Saturday, 4 July 2026

Friday Five (on a Saturday): World Cup Wonderings Week Three

Herewith, the latest instalment:


  1. The stars are out to play. Mbappe and Haaland may be taking over from Messi and Rondaldo as the newer generation of super strikers. Goals galore are also expected from the likes of Kai Havertz and Vinicius Junior, while I am quietly keeping an eye on Harry Kane and Jude Bellingham. it was also noted that Mo Salah scored his first World Cup goal helping Egypt to win their first World Cup match (3-1 v NZ). How have they not done this before now? They are now in the round of 32: let's hope their successful run continues.
  2. Meanwhile, other so-called celebrities are less illuminating.

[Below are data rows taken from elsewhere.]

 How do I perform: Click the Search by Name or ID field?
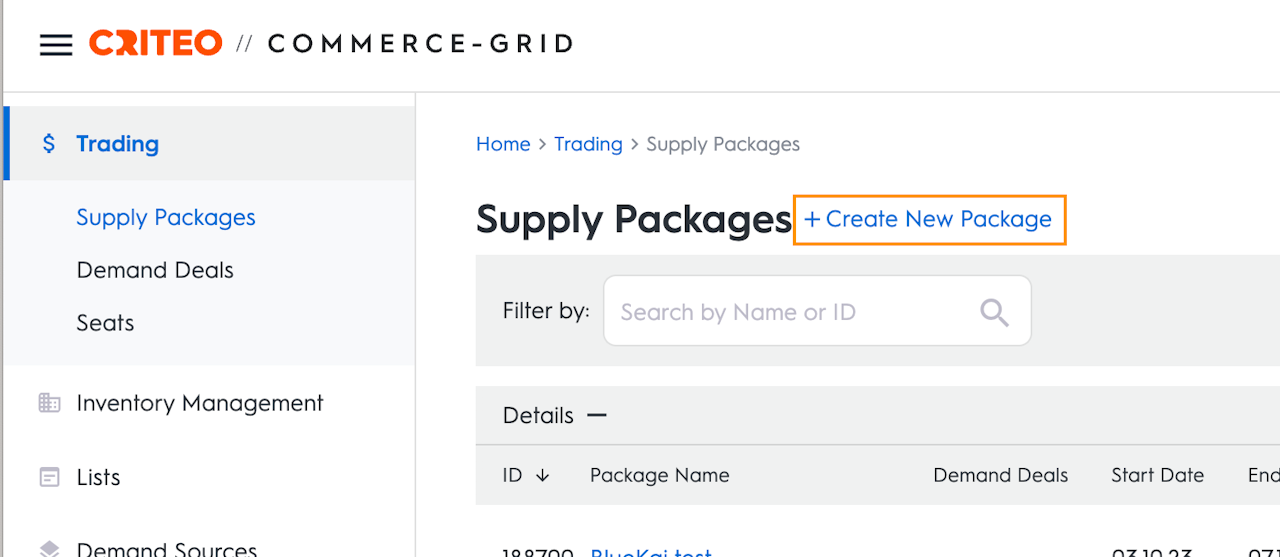pos(790,312)
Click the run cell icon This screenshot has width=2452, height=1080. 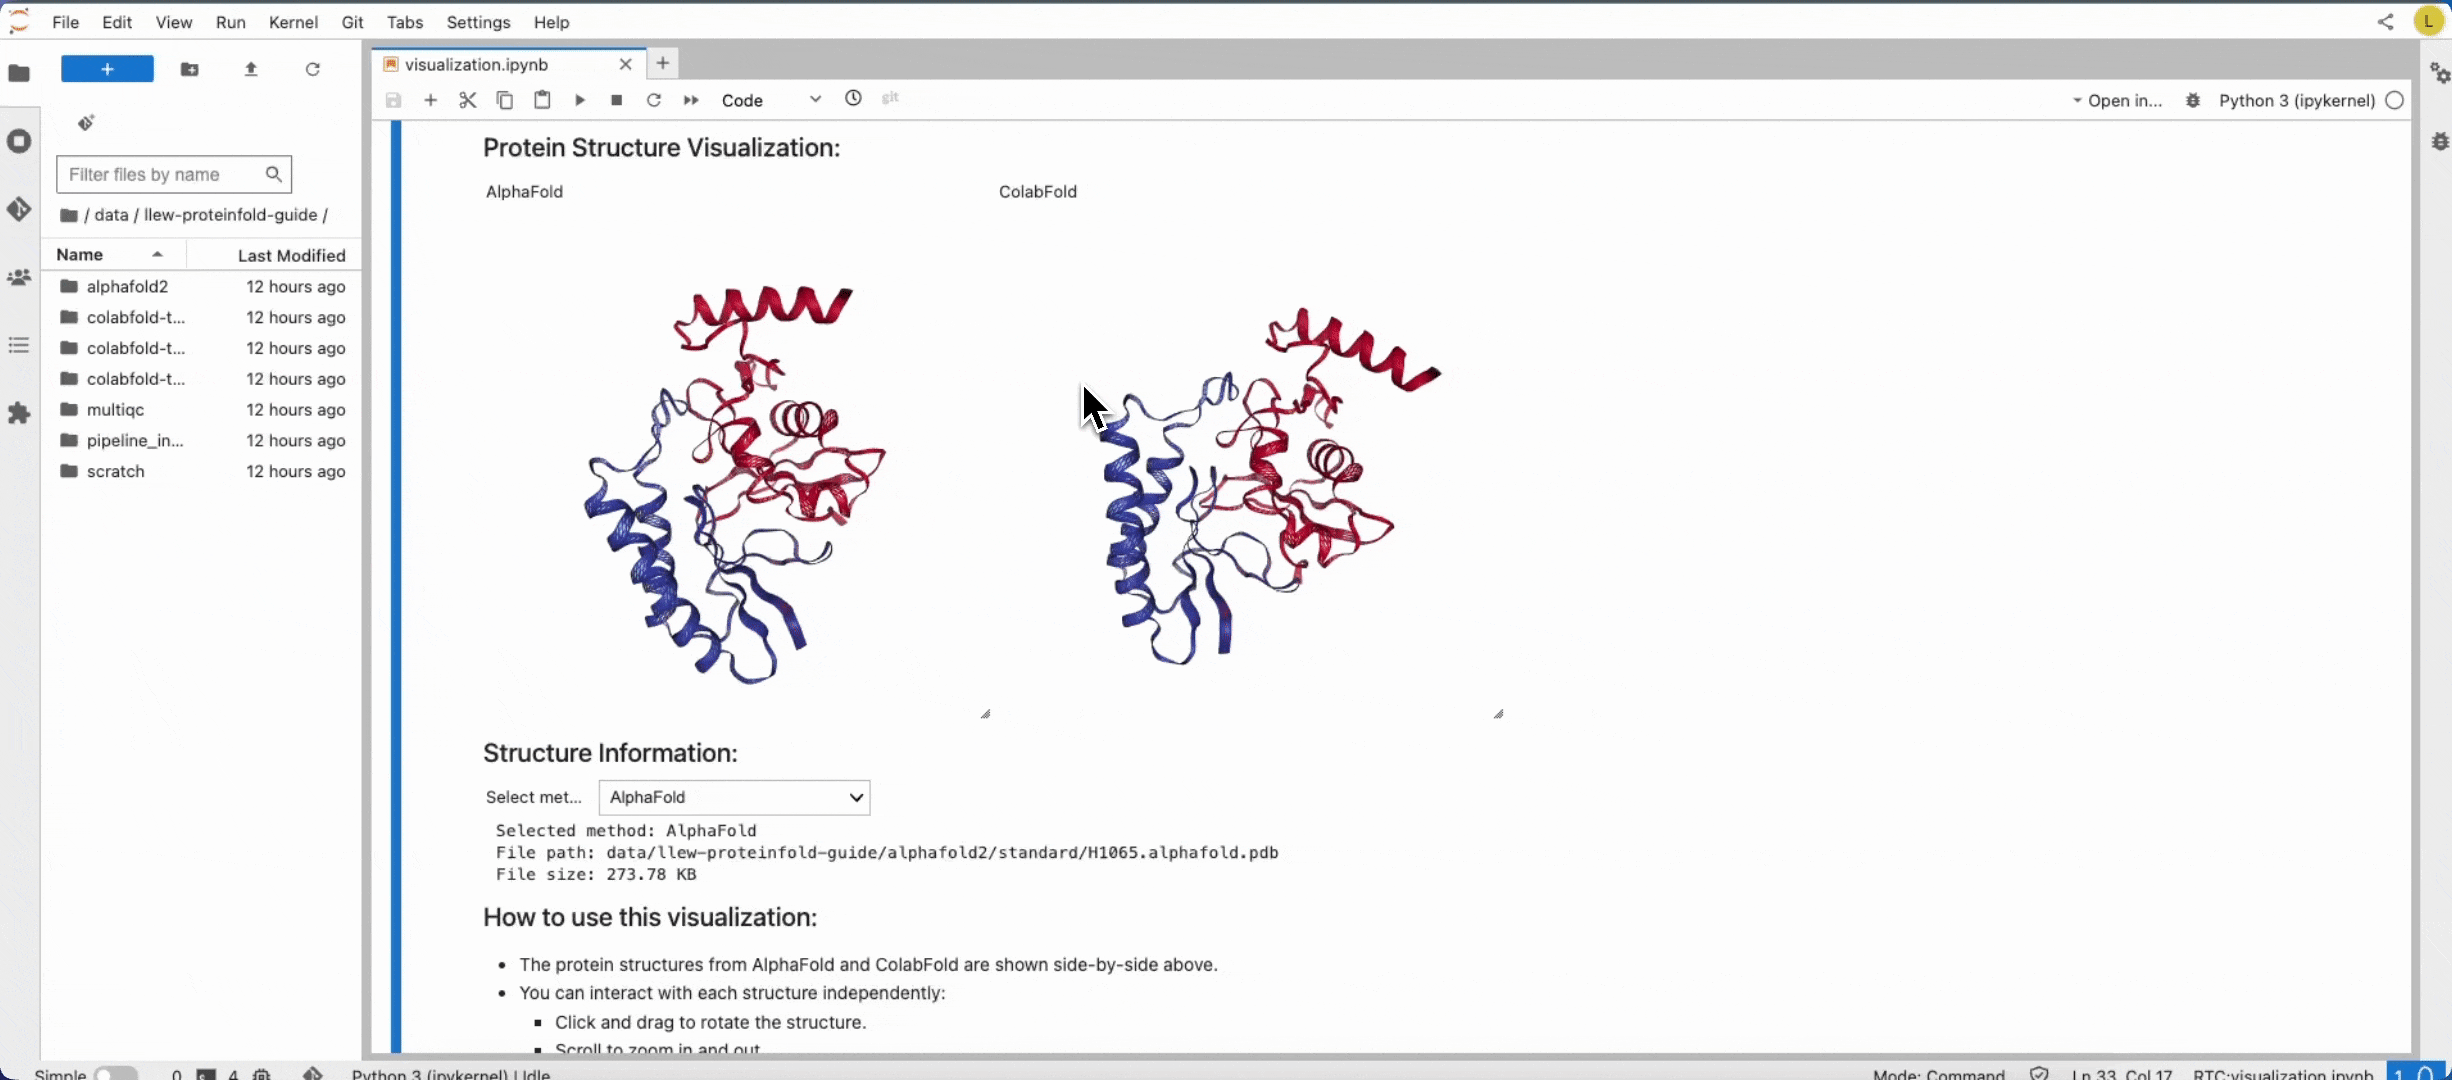point(579,98)

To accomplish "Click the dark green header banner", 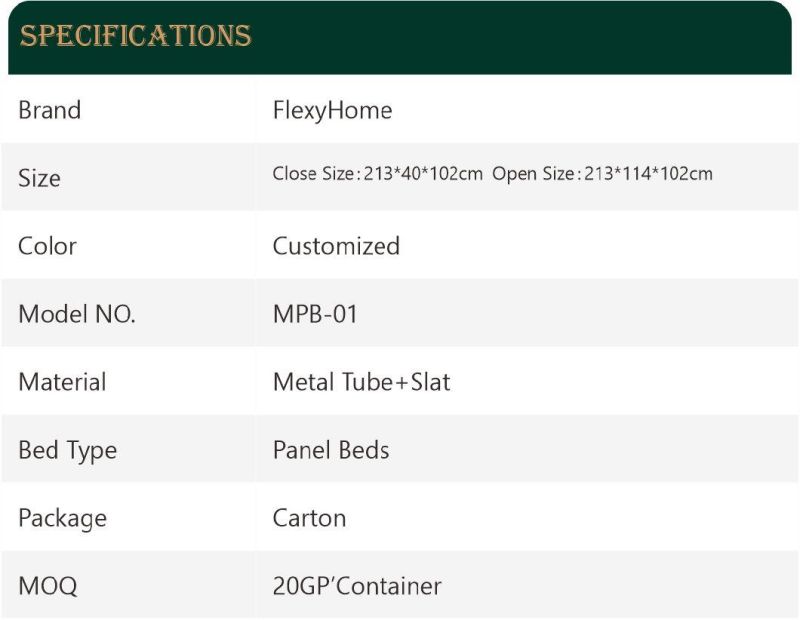I will point(400,37).
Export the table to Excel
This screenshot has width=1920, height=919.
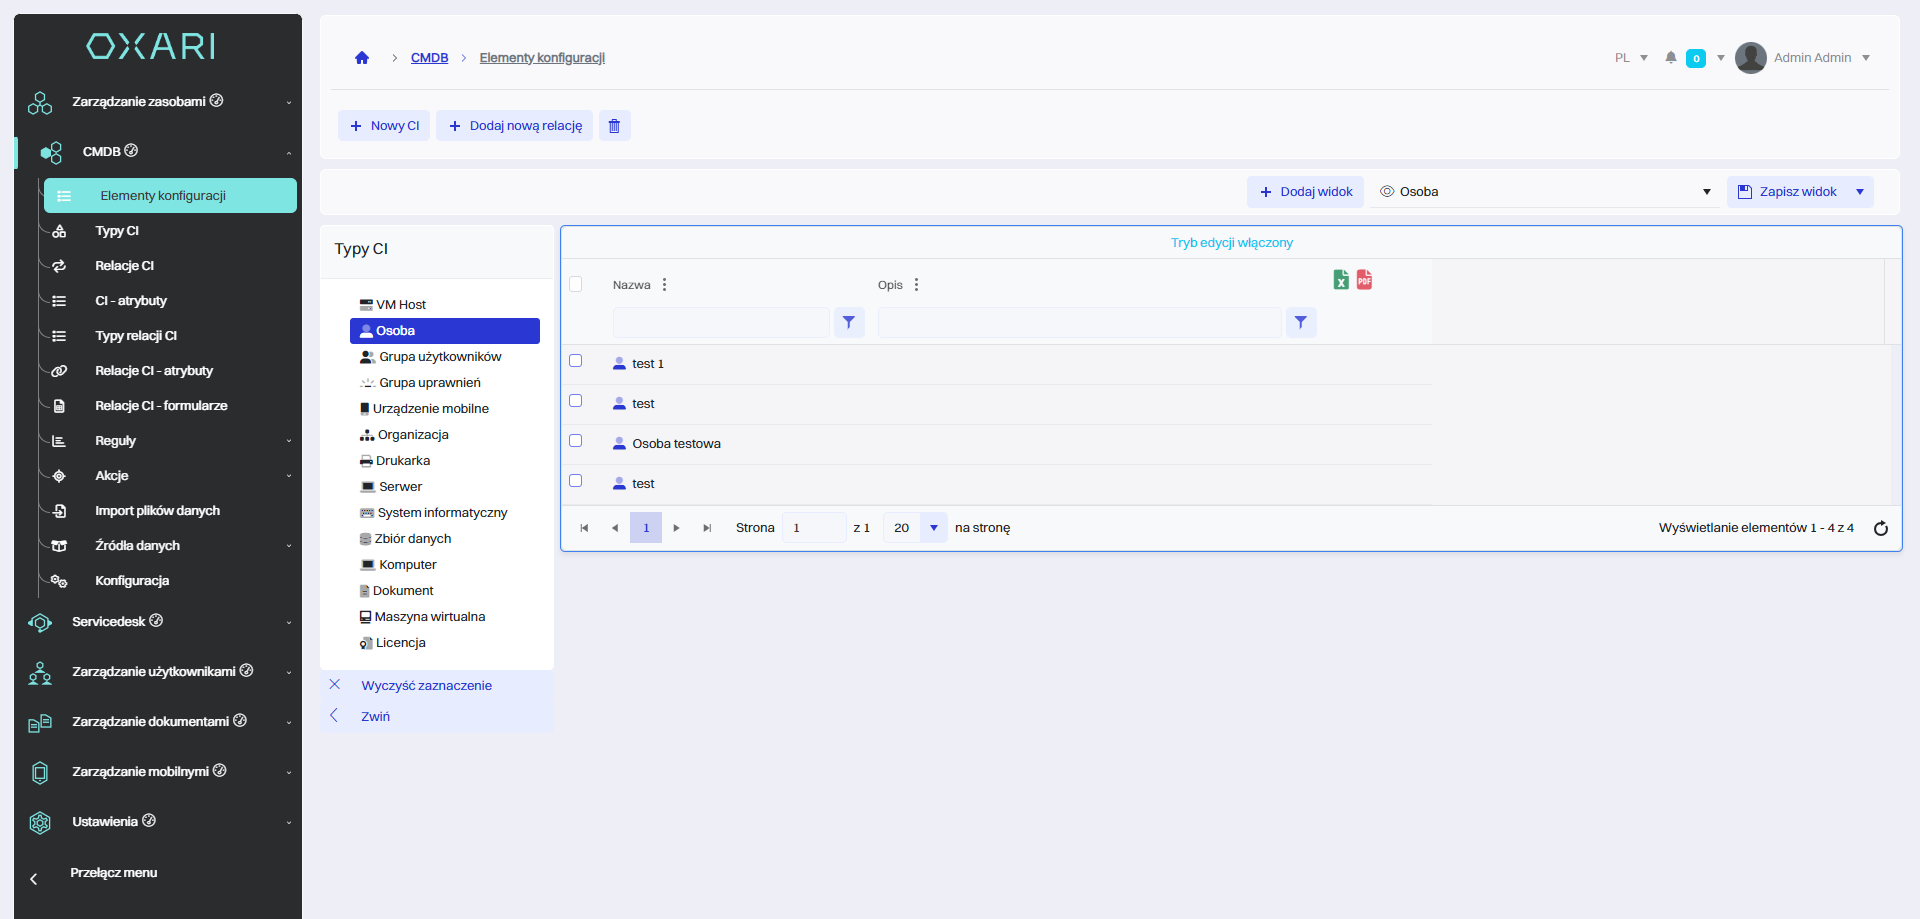(x=1341, y=280)
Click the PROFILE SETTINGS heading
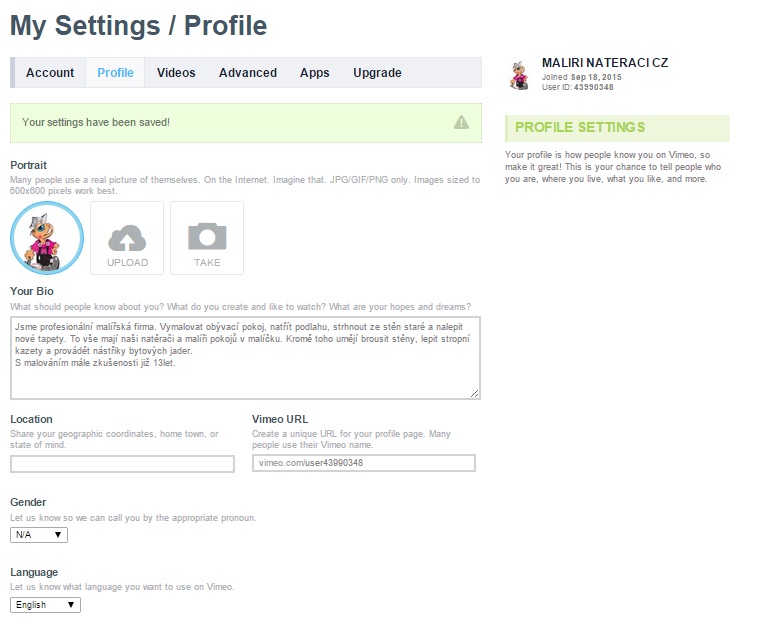768x623 pixels. [x=580, y=127]
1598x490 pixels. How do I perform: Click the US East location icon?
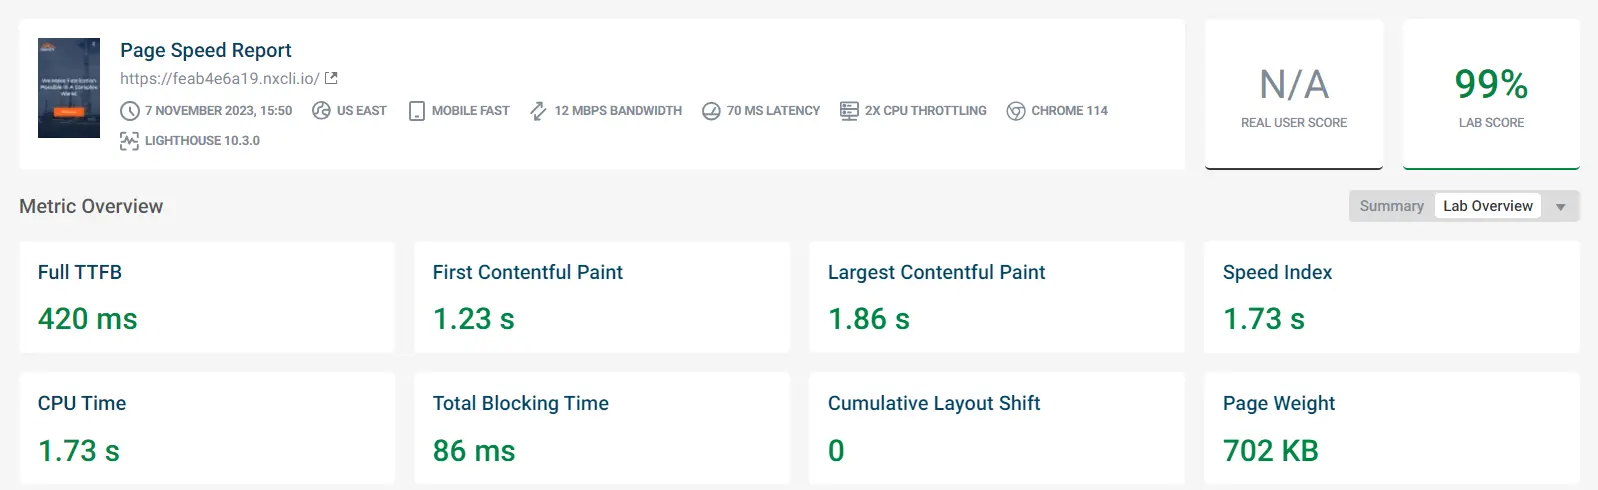point(321,111)
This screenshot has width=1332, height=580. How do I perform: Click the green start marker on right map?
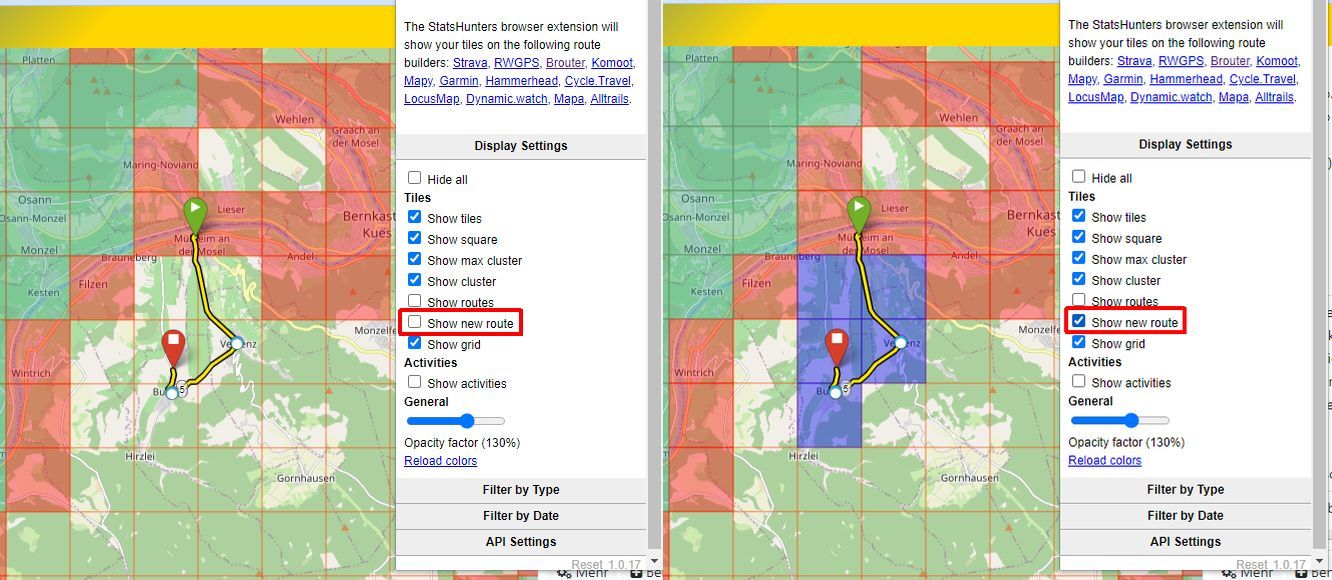859,212

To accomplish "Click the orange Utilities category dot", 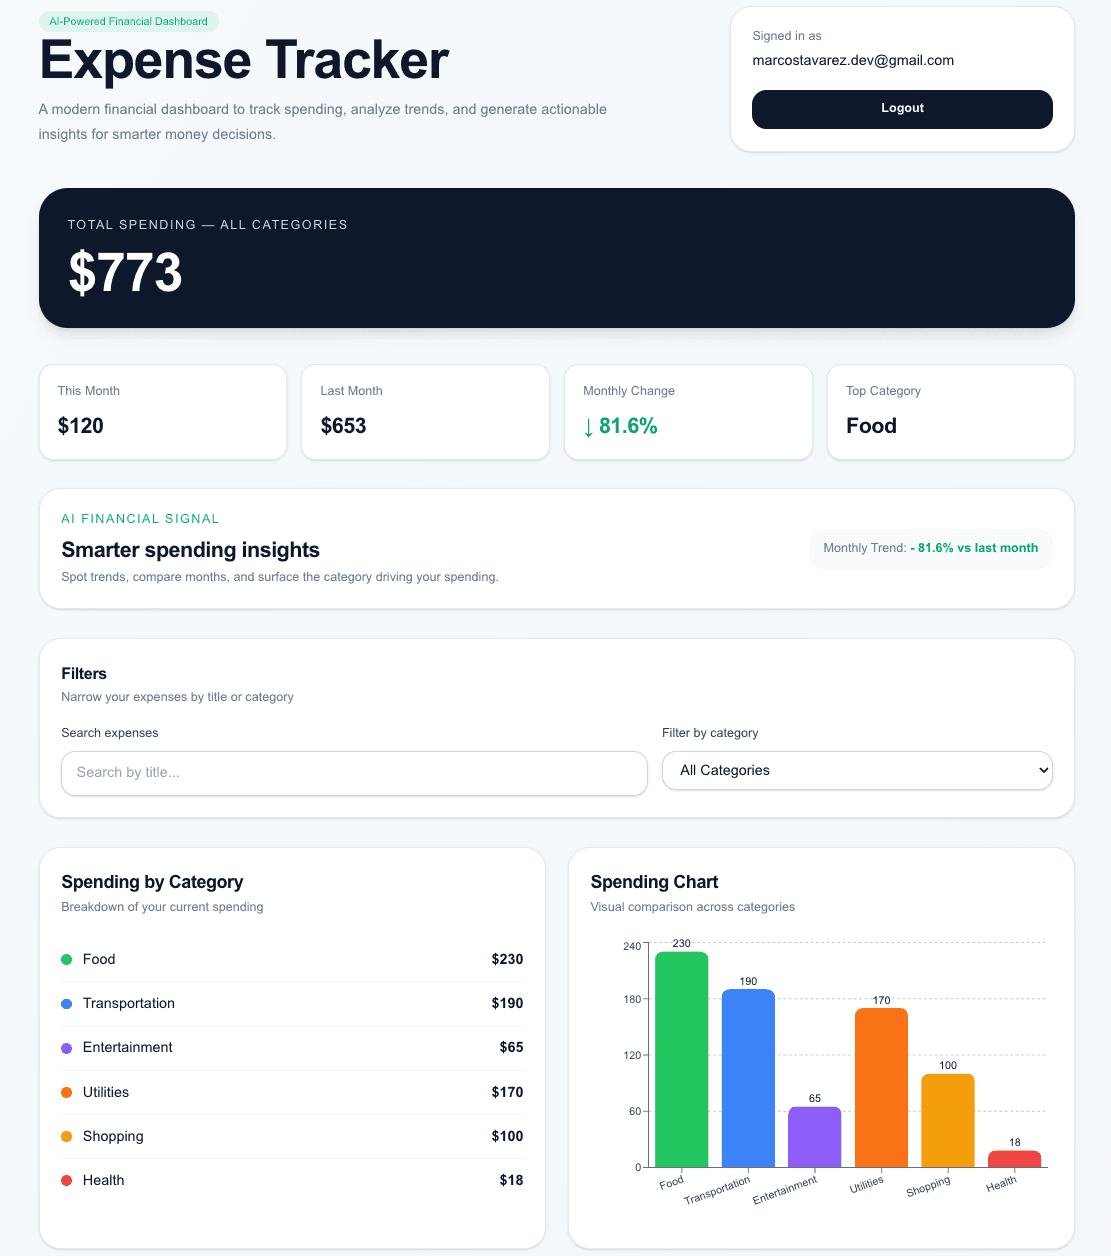I will coord(66,1092).
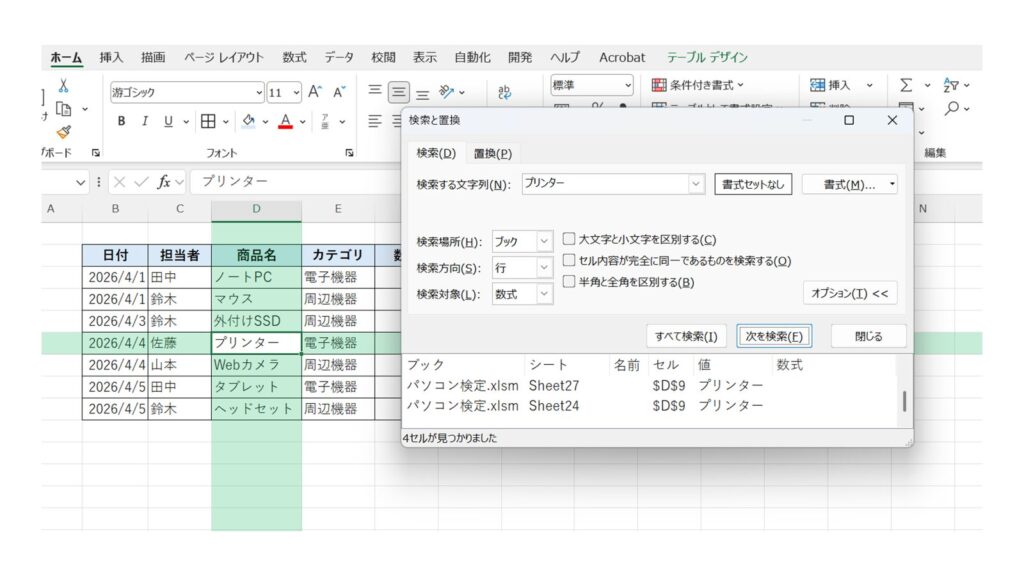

Those from the realm of music and film are recognisable: Mick Jagger; Matt Damon; Penelope Cruz; Javier Bardem; Tom Cruise; Billy Bob Thornton; Rob Lowe; Owen Wilson; Sofia Vergara; Alanis Morisette; Ryan Reynolds, to name but several. There are also plenty of former footballers out and about, notably David Beckham, Roberto Carlos, Ronaldo, Alexia Putellas, Zinedine Zidane, and Luis Suarez. The VIP lounges are full of champagne and prawn sandwiches, but the English commentators hilariously fail to recognise any 'stars' of American sports. The cameras pan to the supposed superstar who has no interest in the match and is purely there to be seen and dead air ensues while the commentator is clearly being told who that might be, before they announce it is of course some legend from letters (NFL; NBA; MLB). Until last week I had never heard of Patrick Mahomes, Marshawn Lynch, Jalen Brunson, Dirk Nowitzki, or Aaron Judge, I'm pretty sure many of the UK commentators hadn't either. Welcome to Corporate America.
  3. Staying with transatlantic travesties, what are they trying to do to our language? When did transition become a footballing term? I know what it means, as a team tries to play out from the back through the midfield towards the opposition goal, but of course Americans need a new way to explain moving from DEEfence to OFFfence. While we're here, it is nil not zero, pitch not field, shirt not jersey, clean sheet not shut out, boots not cleats, manager not coach; striker not forward; squad not roster, and definitely club not franchise. Franchises have no place in sport. And teams are plural. You may be You Ess Eh? But We Are England.
  4. On the subject of FIFA faffing, it never rains but it pours. We are now all aware of the sporting rain and weather protocols: we learned that U.S. sporting protocol requires a mandatory wait time of thirty minutes after the last observed lightning strike or thunder before play can resume. Every time a new lightning strike occurs within the designated danger radius (typically 8 miles or 13 km), the 30-minute countdown clock resets completely. So, after the start of the Mexico v Ecuador game was delayed by an hour, we were all expecting that there would be no hydration break, especially because FIFA announced that there wouldn't be. However, as the temperatures plummeted to 14 degrees, everyone was adequately cool and refreshed, and the momentum of the match was cracking along exceptionally energetically, Fox must have called FIFA and reminded them of the money they were making through the ads, and so we were 'treated' to one after all. What an absolute shower.
  5. The super-subs: Over 20% of goals scored have been by substitutes, and many of these within mere moments of the sub coming off the bench. There are plenty of reasons for this, namely, it's only the second World Cup that has allowed teams to make five substitutions, and also, the fatigue of the existing players means the fresh legs are particularly valuable. It's hot, it's humid, some stadiums are at altitude, and this combination of factors causes players' performances to drop off towards the end of the match. It makes thing interesting if nothing else. Mattias Svanberg scored in the 84th minute for Sweden in their 5-1 victory over Tunisia, 18 seconds after stepping onto the pitch and with his very first touch in a set piece. Romelu Lukaku made a near-instant impact for Belgium in the 66th minute against Egypt. A mere 22 seconds after his introduction, his powerful run forced an Egyptian defender to turn the ball into his own net, rescuing a 1–1 draw. Coming on as a late tactical change in the 90+5 minute against Algeria, the Austrian Saša Kalajdžić met a crossed ball with his first touch to power home an equalizer just 61 seconds later. The dramatic finish meant that Iran were knocked out of the tournament as a 3rd place getter with insufficient points. When Switzerland played Bosnia and Herzegovina in their group-stage match, four of the five goals were scored by subs. As always, fans are often disappointed when their favourites are subbed off, but when it works, the manager is considered a tactical genius. Conversely, Australian manager Tony Popovic subbed on experienced captain, Matthew Ryan in the 119th minute of extra time to replace starting goalkeeper Patrick Beach for the penalty shootout against Egypt. The high-stakes strategic gamble ultimately backfired, as Ryan was unable to save any of Egypt's four penalties, resulting in elimination for the Socceroos in the round of 32.